In the transfer of real estate, a deed conveys ownership from the old owner (the grantor) to the new owner (the grantee).

===General and special warranty deeds===

Deeds for real estate transfer can include various warranties. The precise name and nature of these warranties differ by jurisdiction. Often, however, the basic differences between them is the degree to which the grantor warrants the title. The grantor may give a general warranty of title against any claims, or the warranty may be limited to only claims which occurred after the grantor obtained the real estate. The latter type of deed is usually known as a special warranty deed. While a general warranty deed was normally used for residential real estate sales and transfers, special warranty deeds are becoming more common and are more commonly used in commercial transactions.
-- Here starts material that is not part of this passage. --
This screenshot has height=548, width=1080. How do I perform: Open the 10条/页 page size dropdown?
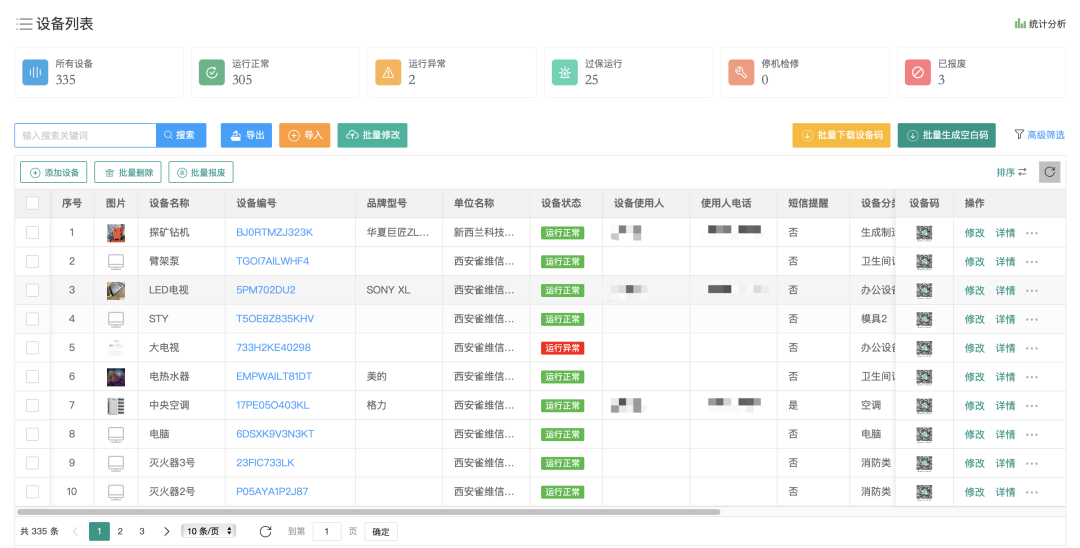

===Bargain and sale deed===

A third type of deed, known as a bargain and sale deed, implies that the grantor has the right to convey title but makes no warranties against encumbrances. This type of deed is most commonly used by court officials or fiduciaries that hold the property by force of law rather than title, such as properties seized for unpaid taxes and sold at sheriff's sale, or an executor.

=== Quitclaim deed ===

A so-called quitclaim deed is (in most jurisdictions) actually not a deed at all, but an estoppel disclaiming rights of the person signing it to property.

===Deed of trust===
In some jurisdictions, a deed of trust is used as an alternative to a mortgage. A deed of trust is not used to transfer property directly. It is commonly used in some states — California, for example — to transfer title to land to a “trustee”, usually a trust or title company, which holds the title as security ("in escrow") for a loan. When the loan is paid off, title is transferred to the borrower by recording a release of the obligation, and the trustee's contingent ownership is extinguished. Otherwise, upon default, the trustee will liquidate the property with a new deed and offset the lender's loss with the proceeds.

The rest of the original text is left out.